The easiest to see, in fact, is the Palais Mnebhi, right on Talaâ Seghira at 15 Rue Souiket Ben Safi, which is now a restaurant catering mainly to tour groups. Built by a minister of war under Sultan Moulay Abd el Aziz, it was home to Maréchal Lyautey, first French résident-général. In addition the Palais Amani, at 12 Derb el Miter, Oued Zhoune, is now a luxury riad, and no doubt there will be accommodation in others too once the tourism business picks up again.
A couple of places to eat
Situated in a beautifully decorated, 250 year-old courtyard house, Cafe Clock is a contemporary cultural hub. Artists, tourists and musicians gather in the library, the terrace, the bar, the red room, the courtyard, and the balcony spaces. You’ll find story telling, music and cooking classes as well as a tiny cinema, where, if you happen to be the only one who shows up, you can watch whichever film you fancy, of those available. The weekly programme is set each Sunday night.
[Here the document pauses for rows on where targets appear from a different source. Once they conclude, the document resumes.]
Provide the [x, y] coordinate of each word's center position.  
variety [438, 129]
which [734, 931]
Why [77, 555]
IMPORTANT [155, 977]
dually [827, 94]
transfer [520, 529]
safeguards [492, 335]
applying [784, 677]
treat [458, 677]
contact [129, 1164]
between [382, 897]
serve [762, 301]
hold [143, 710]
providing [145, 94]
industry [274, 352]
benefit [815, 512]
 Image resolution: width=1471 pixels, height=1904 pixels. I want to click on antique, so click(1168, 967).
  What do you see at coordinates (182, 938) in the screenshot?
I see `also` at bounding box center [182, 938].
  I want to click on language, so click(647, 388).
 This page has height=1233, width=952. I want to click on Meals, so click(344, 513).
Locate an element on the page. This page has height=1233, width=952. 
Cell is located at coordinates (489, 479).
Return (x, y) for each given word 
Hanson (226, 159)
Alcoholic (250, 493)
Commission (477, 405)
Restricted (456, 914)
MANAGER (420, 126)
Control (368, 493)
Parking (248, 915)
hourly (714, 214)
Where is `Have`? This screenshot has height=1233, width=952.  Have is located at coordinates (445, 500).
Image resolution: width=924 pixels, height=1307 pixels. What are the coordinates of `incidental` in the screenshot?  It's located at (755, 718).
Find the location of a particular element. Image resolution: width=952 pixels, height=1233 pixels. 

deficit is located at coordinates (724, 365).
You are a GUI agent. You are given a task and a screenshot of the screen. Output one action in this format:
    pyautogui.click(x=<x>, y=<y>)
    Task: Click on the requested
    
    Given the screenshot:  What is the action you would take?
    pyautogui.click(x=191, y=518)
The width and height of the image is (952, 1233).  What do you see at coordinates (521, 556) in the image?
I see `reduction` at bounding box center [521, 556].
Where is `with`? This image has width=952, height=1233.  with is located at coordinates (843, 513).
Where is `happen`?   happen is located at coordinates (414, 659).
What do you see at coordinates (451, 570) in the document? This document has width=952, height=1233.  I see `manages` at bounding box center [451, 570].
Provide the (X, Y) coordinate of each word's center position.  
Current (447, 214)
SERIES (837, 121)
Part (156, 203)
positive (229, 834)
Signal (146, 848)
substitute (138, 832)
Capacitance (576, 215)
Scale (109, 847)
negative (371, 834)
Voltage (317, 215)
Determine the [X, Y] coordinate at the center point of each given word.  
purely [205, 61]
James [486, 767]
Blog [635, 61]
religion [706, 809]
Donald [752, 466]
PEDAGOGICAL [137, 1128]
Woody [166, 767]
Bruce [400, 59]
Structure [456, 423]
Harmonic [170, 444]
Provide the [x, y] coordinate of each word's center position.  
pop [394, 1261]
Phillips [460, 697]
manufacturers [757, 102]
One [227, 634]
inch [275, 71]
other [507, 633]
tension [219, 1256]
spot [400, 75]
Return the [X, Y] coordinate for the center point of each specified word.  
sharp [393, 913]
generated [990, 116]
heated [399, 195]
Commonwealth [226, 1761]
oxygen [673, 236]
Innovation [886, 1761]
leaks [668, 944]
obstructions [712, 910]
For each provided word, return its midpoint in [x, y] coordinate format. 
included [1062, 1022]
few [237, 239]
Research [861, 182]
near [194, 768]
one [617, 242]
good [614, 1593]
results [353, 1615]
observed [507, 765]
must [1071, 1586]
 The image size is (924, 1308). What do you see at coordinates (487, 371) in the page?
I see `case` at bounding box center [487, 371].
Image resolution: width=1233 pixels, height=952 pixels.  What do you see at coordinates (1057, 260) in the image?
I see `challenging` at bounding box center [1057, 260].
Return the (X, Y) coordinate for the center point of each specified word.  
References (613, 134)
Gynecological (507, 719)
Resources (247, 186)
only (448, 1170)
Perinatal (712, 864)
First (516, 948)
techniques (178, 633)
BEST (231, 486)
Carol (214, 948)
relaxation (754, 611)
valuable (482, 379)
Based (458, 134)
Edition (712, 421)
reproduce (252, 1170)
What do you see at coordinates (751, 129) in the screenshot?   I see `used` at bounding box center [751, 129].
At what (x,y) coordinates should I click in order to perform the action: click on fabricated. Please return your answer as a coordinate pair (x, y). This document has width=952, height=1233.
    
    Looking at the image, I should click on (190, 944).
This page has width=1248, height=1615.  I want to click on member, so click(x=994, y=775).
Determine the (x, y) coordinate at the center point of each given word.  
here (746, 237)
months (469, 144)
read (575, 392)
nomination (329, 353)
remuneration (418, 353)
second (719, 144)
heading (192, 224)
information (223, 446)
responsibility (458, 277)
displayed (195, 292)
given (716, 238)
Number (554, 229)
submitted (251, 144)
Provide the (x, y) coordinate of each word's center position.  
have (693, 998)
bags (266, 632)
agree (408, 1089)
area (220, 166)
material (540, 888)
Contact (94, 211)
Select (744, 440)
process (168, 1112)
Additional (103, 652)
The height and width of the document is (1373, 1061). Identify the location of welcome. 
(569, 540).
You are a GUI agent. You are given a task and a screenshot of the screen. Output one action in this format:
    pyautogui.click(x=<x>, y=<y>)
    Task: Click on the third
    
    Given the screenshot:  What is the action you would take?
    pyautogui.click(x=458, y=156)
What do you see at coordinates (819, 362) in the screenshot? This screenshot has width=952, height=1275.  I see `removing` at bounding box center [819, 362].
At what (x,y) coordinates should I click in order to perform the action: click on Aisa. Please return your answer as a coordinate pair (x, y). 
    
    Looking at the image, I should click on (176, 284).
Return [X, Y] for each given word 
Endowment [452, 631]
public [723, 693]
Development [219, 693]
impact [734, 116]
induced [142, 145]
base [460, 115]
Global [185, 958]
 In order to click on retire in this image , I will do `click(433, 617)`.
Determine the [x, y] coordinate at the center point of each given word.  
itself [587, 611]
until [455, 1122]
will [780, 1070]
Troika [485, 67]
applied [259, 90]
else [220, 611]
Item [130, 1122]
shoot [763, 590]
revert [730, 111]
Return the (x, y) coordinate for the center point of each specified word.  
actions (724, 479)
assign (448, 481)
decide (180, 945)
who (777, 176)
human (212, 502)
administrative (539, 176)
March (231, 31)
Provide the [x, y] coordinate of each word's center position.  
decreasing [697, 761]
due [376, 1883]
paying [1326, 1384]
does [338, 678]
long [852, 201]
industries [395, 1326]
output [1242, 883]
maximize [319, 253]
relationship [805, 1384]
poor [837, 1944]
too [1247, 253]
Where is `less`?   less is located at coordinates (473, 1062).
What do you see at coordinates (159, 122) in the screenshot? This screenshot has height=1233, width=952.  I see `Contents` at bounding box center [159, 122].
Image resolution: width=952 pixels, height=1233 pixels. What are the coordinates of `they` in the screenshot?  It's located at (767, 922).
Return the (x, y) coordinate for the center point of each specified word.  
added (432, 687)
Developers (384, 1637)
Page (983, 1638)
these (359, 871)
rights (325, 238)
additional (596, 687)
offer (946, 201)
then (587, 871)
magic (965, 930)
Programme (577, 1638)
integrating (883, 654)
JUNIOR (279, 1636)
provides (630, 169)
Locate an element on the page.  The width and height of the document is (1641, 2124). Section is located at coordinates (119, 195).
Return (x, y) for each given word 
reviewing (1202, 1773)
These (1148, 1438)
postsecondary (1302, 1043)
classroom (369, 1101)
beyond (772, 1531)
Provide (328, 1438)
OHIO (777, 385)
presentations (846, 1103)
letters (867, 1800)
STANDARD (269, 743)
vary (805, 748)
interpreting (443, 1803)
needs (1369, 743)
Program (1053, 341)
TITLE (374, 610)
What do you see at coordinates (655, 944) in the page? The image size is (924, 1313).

The food will give you a break from more traditional dishes (although these are also available and as vegetarian versions). You can also try their Camel Burger! We ate their delicious Aubergine and Goat’s Cheese Quiche and I recommend the Orange and Almond Sephardic Cake.
The Ruined Garden – not the easiest place to find, but worth it for the exquisite food! Once a merchant’s house, then a rubbish dump, now exactly as it says, adapted to create an atmospheric restaurant and bread-making school with an outdoor kitchen and lovely open fire inside. It’s opposite the pharmacy at Sidi Ahmed Chowi, 5 or 6 minutes walk downhill from Batha roundabout, and with a little notice they’ll even send someone to meet you there if you are nervous about finding it. We followed a lad of about nine who took us down a number of side alleys.
En route from Fes to Chefchaouen
We took the 11.00 bus (checking in our luggage for 5 drh each), which stopped for a lunch break at the Cafe Boucherie where, if you are on the mark, you can choose a portion of meat at the butchers and then have it grilled next door and ready to eat before departure 30 mins or so later.